A 59-year-old female from India with Graves' Disease, managed on 20mg of carbimazole, was admitted with non-ST elevated myocardial infarction(NSTEMI). She presented with chest pain, elevated troponin (2034ng/L), and inferolateral ischaemic ECG changes. Examination showed tachycardia (100-110 beats/minute) and a smooth, non-tender goitre with a bruit.
Thyroid function tests indicated thyrotoxicosis, with TSH 0.00mU/L [0.55-4.75mU/L], fT4 60.6pmol/L [11.5-22.7pmol/L], and fT3 30pmol/L [2.5-6.5pmol/L]. TSHrAbs were positive 14IU/L [<1.8IU/L]. Echocardiogram showed inferior regional wall motion abnormalities and a mildly to moderately dilated left ventricle, with normal systolic function (LVEF 54%) and no atrial dilatation.
Initial management for thyrotoxicosis included Carbimazole 15mg TDS, glucocorticoids, Lugol's iodine 0.5mL TDS, and Metoprolol 25mg BD. NSTEMI treatment comprised Aspirin 100mg daily, Ticagrelor 90mg BD, and Atorvastatin 40mg daily, with Fondaparinux 2.5mg daily before angiography. Hypertension was managed with Amlodipine 10mg and Perindopril 2.5mg daily.
Four days later, an angiogram (12g iodine administered) was performed. Seven days from initial results, fT4 decreased to 26.5pmol/L and fT3 to 7.6pmol/L. The angiogram revealed severe triple vessel disease, necessitating coronary artery bypass grafting.

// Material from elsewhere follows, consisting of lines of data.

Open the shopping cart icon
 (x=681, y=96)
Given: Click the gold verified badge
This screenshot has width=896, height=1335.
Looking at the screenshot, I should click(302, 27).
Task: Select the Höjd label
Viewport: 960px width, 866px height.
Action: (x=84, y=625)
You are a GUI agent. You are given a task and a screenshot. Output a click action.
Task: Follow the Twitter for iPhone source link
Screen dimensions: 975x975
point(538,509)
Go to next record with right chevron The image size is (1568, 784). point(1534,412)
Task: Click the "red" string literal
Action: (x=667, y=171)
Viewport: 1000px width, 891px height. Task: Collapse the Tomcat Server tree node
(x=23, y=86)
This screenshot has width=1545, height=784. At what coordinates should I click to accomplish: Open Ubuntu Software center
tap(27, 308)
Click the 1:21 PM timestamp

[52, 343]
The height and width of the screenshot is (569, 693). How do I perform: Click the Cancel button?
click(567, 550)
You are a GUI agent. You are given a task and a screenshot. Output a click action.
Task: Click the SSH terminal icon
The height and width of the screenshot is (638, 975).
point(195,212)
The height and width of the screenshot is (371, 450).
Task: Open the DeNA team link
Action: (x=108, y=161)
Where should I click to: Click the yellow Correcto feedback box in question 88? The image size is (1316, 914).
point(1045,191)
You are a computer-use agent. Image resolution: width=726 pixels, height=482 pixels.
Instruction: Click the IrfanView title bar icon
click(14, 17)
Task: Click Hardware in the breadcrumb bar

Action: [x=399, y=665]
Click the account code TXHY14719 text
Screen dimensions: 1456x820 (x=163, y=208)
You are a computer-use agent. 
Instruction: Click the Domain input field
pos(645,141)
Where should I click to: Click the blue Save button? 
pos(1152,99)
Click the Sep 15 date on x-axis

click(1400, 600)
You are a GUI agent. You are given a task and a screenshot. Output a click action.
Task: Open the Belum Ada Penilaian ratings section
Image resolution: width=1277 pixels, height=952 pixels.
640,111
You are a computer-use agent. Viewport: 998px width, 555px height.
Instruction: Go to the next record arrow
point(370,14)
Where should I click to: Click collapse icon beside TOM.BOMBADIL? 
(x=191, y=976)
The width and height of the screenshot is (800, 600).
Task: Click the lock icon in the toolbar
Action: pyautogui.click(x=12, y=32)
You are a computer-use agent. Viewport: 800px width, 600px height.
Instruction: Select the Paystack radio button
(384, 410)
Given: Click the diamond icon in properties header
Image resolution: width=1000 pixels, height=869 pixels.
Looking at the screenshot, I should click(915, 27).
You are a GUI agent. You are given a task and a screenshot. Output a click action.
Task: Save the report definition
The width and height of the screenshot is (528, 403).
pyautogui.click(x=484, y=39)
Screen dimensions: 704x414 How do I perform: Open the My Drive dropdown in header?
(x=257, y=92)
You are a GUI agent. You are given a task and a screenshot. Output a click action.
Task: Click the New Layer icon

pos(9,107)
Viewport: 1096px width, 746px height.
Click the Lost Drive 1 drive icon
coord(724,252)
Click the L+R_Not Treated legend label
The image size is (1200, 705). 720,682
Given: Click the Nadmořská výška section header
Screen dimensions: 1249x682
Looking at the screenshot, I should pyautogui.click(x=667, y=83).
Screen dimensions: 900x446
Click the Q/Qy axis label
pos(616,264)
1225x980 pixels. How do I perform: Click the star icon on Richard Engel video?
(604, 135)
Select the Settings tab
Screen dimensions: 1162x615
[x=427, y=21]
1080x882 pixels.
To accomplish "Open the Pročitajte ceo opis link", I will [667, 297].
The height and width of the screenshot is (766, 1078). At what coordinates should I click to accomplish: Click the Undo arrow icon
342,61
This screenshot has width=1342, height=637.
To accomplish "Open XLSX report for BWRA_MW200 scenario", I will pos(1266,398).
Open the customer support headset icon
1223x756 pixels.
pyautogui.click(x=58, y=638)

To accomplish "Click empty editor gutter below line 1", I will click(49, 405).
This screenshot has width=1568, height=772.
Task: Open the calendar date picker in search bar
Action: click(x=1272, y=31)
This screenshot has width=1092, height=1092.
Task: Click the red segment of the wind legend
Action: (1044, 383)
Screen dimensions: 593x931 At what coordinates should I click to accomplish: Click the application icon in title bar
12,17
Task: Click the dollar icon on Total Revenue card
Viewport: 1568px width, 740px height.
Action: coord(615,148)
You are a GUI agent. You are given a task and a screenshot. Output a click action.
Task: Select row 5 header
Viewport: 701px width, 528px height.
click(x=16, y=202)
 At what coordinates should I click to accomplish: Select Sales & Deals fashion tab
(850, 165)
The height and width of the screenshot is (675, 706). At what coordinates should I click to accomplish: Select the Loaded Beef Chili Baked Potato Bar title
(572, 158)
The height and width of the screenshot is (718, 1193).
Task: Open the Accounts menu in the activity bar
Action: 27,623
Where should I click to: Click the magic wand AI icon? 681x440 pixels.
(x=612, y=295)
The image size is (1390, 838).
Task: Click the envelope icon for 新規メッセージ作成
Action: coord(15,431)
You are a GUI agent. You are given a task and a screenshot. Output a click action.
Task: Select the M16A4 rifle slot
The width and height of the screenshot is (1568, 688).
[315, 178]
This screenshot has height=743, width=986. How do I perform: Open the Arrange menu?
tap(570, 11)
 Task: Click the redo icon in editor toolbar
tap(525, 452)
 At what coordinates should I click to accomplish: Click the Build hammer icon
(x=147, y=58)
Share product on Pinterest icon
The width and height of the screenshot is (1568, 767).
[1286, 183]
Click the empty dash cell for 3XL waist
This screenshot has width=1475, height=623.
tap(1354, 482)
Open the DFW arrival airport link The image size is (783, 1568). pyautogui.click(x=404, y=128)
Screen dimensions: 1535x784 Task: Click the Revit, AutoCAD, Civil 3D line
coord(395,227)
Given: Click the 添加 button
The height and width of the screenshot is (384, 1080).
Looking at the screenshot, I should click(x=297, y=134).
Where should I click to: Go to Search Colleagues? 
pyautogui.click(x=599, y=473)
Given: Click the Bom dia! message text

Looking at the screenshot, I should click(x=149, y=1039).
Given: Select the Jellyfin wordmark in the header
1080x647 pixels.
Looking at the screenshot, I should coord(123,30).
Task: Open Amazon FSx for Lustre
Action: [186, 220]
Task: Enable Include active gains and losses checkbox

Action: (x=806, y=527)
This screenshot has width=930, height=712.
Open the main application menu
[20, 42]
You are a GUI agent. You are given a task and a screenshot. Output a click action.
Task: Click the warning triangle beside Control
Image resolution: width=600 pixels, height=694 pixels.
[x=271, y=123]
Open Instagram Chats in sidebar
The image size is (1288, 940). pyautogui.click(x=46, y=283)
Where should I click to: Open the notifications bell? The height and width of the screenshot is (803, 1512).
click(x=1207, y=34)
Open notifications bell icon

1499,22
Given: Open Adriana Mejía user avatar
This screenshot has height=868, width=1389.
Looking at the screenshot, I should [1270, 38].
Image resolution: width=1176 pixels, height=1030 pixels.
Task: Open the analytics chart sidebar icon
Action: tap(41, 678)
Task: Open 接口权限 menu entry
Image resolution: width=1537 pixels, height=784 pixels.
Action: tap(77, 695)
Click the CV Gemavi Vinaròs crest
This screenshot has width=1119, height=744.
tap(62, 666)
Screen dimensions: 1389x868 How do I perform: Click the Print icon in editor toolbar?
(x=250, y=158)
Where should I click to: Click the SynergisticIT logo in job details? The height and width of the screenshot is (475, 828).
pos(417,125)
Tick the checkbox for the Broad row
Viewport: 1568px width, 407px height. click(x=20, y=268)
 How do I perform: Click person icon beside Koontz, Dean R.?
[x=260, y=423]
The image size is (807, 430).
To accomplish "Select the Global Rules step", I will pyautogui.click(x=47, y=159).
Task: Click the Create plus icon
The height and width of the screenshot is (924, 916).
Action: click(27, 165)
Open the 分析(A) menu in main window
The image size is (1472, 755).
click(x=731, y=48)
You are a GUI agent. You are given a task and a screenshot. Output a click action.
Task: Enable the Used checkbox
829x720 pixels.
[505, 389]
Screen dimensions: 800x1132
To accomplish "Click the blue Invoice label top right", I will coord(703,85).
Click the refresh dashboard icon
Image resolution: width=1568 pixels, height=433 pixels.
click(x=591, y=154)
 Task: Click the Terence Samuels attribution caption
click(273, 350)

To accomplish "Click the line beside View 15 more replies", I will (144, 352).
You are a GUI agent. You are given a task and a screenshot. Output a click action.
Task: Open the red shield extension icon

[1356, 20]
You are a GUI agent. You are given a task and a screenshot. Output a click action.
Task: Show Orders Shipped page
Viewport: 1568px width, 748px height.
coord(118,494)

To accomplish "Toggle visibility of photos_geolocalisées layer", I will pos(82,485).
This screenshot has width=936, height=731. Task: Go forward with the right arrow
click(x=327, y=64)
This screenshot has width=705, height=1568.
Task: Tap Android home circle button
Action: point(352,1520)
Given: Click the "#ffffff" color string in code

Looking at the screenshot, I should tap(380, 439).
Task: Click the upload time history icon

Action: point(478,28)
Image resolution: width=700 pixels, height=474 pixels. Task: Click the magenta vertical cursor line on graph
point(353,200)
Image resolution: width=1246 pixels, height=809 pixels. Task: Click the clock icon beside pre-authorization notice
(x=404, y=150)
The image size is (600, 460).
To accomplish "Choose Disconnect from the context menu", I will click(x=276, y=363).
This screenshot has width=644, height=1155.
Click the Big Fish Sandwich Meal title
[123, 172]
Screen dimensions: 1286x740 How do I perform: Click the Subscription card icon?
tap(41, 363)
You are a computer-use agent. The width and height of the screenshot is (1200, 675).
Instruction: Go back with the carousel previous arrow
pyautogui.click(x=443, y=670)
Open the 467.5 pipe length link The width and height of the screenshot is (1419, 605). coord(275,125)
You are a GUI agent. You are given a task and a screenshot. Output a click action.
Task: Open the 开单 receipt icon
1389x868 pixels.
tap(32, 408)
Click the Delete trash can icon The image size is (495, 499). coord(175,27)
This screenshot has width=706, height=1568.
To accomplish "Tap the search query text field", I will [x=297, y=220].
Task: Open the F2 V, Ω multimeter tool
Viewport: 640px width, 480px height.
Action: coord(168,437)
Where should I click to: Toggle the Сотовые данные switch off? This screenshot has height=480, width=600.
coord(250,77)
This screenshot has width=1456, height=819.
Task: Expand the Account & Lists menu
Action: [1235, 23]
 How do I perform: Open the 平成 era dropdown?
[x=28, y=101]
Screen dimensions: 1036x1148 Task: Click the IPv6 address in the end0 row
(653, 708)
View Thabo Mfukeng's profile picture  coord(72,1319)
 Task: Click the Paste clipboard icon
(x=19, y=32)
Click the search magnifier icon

Managing acute coronary syndrome (ACS) in the context of thyrotoxicosis presents challenges. Thyrotoxicosis can exacerbate cardiac ischaemia with associated tachycardia increasing myocardial oxygen demand and impairing coronary flow(1). Cardiac arrhythmias, more common in thyrotoxicosis, may complicate post-ACS management(2,3).
Revascularisation via angiogram is essential for ACS, but iodine-based contrast agent use comes with concerns it may worsen thyrotoxicosis or trigger a thyroid storm. Though usually a suppressant of thyroid hormone, iodine use can result in the Jod-Basedow effect, and the less common but highly concerning thyrotoxic Wolff-Chaikoff escape phenomenon which can cause refractory disease only amenable to surgery(4). Balancing the benefits of Lugol's iodine administration pre-angiography with these risks is complex.
Despite these issues, literature is limited, with few case reports and no consensus on optimal management strategies.